▸ **Text passage**:

-- Start --

Talking Proud --- Military

The O-1 "Bird Dog," the toughest dog in the fight, "our little flivver"

There are countless ways to come to grips with the almost indescribable courage and bravery of our armed forces in the Vietnam-Laos Wars. Understanding the men who flew the O-1 "Bird Dog" Forward Air Controller is one. The valor of those Americans who fought these wars creates an inexplicable reverence in our hearts. Much has been capably written about these FACs and their machines. More must be written, more must be read, more must be understood. These were "chariots with wings," the toughest little dogs in the fight, the eyes in the sky, a warbug, a centerpiece of the hunter-killer team that heaped lead upon the enemy's head.

March 26, 2006

"Late Arriving Bird Dog photo gallery" activated on May 26, 2006, last updated February 14, 2010, "Old 100" with the Tiger Teeth"

January 21, 2008: A suite of video grabs from the Air Force Association (AFA) "USAF Tradition of Excellence DVD Collection," the edition about "Forward Air Controllers: Eyes of the Attack." There were so many video grabs that we had to create yet another page.

Prologue


The results of artillery bombardment. The once tree lined road to Guillemont. Aug-1916. Presented by Trenches on the Web Photo Archive.

A
French soldier at Verdun in WWI is said to have made this observation:

"To die from a bullet seems to be nothing; parts of our being remain in tact; but to be dismembered, torn to pieces, reduced to pulp, this is the fear that flesh cannot support and which is fundamentally the great suffering of bombardment."

-- End --

▸ **Data shown**:
-- Start --

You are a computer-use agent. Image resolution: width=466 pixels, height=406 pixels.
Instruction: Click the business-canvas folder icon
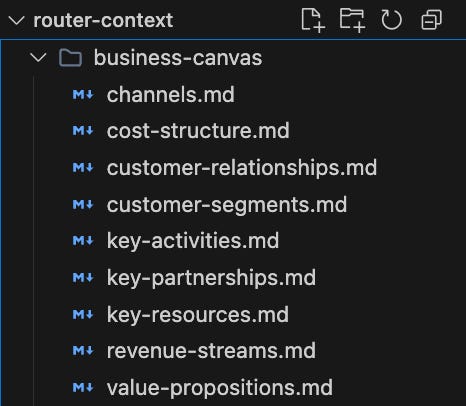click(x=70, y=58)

-- End --

▸ **Goal**: Can you continue the O-1 "Bird Dog" text above, picking up right after the French soldier's quoted remark about bombardment?

▸ **Task response**:
It was that kind of observation that resulted in the birth of the Cessna O-1 Bird Dog Forward Air Control (FAC) aircraft, their pilots, and backseat observers.

Brigadier General William W. Ford reflects that observation in a poem written for a celebration dinner at the end of WWII. You will see the word "redleg" in his poem. This is a traditional name for an artilleryman that dates back to when the various branches of the Army had colored stripes down the outside of the uniform trousers. The infantry had a blue stripe, cavalry a yellow one, and artillery was red, to wit, the term "redleg" (thanks to Bob Mercer for the history).

General Ford's poem:

Once "redlegs" sought in vain a tree
Up which to shinny and to see
That shells that came riproaring out
Their field artillery cannon spout.

But then, "O-ho!" the wise ones said,
"This ground observer stuff is dead.
Give us a chariot with wings;
We’ll leap aloft as though on springs
From hedgerow, beach or tennis court
And undertake the gentle sport

"Of heaping quantities of lead
Upon the Kraut’s defenseless head."

Twas done! A million so-called pilots
(Never considered shrinking violets)
Forth with began to strut their stuff.
Believe me boy, it was enough!
They filled the air with Cubs, and though
They flew the damned things low and slow
They (ponder this with greatest awe)
With some assistance won the war.

General Ford went on to press for filling the air with those Cubs that would heap quantities of lead on the enemy's head. His article,
"History of Army Aviation: Grasshoppers", provides terrific insight into the evolution of the requirement for the FAC aircraft. He called it, "our little flivver:" low and slow, light wing loading, highly maneuverable, cruise at 80 mph, land at 45, land damn near anywhere --- a cow pasture will do.

In 1940 and 1941, the Army took the advice and said the L-4 Grasshopper and L-5 Sentinel could do the job. Capt. Alfred "Dutch Schultz," shown here in later years, took his Grasshopper, named "Janey," to North Africa, over Sicily, Italy, and southern France and Germany, and flew the only Cubbie to survive WWII in tact. He even used Janey to lure a Messerschmitt 109 into a mountain and received a credit for a kill. The French put "Janey" on display at the Eiffel Tower!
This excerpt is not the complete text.